Respecting Separation of Church and State

The same teacher I was having an online discussion with about the Pledge of Allegiance also feels it is perfectly okay to have a verse from the Christian Bible posted in her room. She said that if any students asked her about it, she would explain her beliefs to them. 

I asked her, following her logic of posting the Bible verse, if it would also be okay for meto explain my deeply held religious belief that there is no Hell, because a God of infinite mercy and the concept of eternal damnation don't logically go together and I prefer to believe in an all loving and compassionate God to her child in my classroom, or if it would be okay for a teacher of a different faith altogether to post something from their religious book on the wall as a way to explain their beliefs. I received no response to this. 

One time I was asked by a student why students couldn’t pray in school. As she came to talk to me privately about this, I decided to talk to her seriously. I explained that she and the other students had the total right to pray in school. That was established. The only time I could bar praying out loud would be when I barred all talking of any kind. I explained that what was not allowed was for me, as the teacher, to lead the class in a prayer. 

She asked me why that would be so bad. I taught in the Deep South in a rural school. I had never asked her her faith, but took the gamble it was not Catholicism, the faith I had been raised in. I asked her what her parents’ reaction would be if I led the class in saying a “Hail Mary.” She rocked back a little and her eyes grew large. I then pointed out that while that was not a prayer she used in her faith, it was a common one in the one I had been raised in.
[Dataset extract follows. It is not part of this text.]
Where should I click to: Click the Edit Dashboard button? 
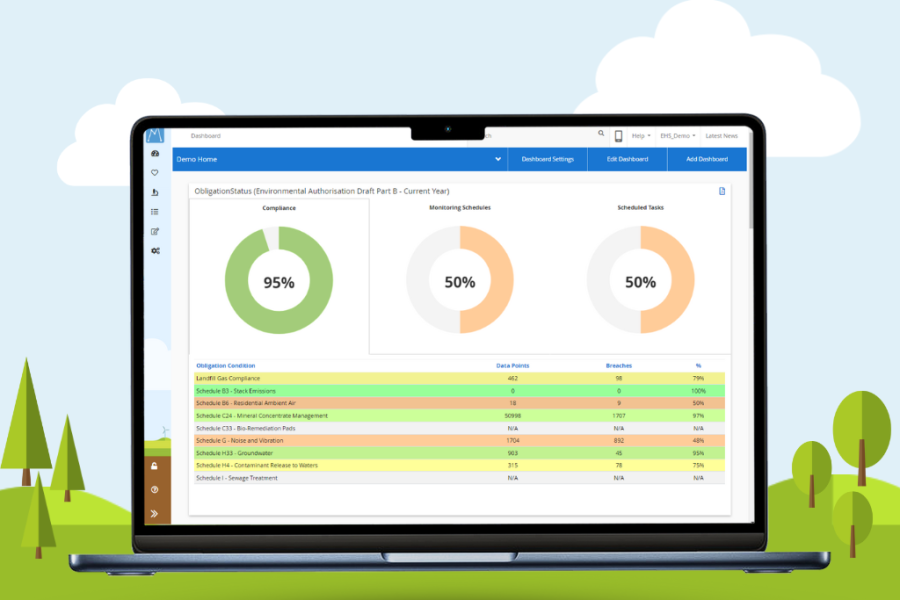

And then I added that that was just another type of Christianity. What about students of other faiths? Even in that rural district I had taught students who were Jewish and Islamic. What about the students who were agnostic or atheist? She got it.

I get that people of faith have deeply held beliefs. I have my own. But I do not see it as our place as teachers to be promoting our beliefs to our students. That is disrespectful to the students and to their parents. Further, as teachers we are representatives of the State. There is a firm separation of church and state. We must respect that.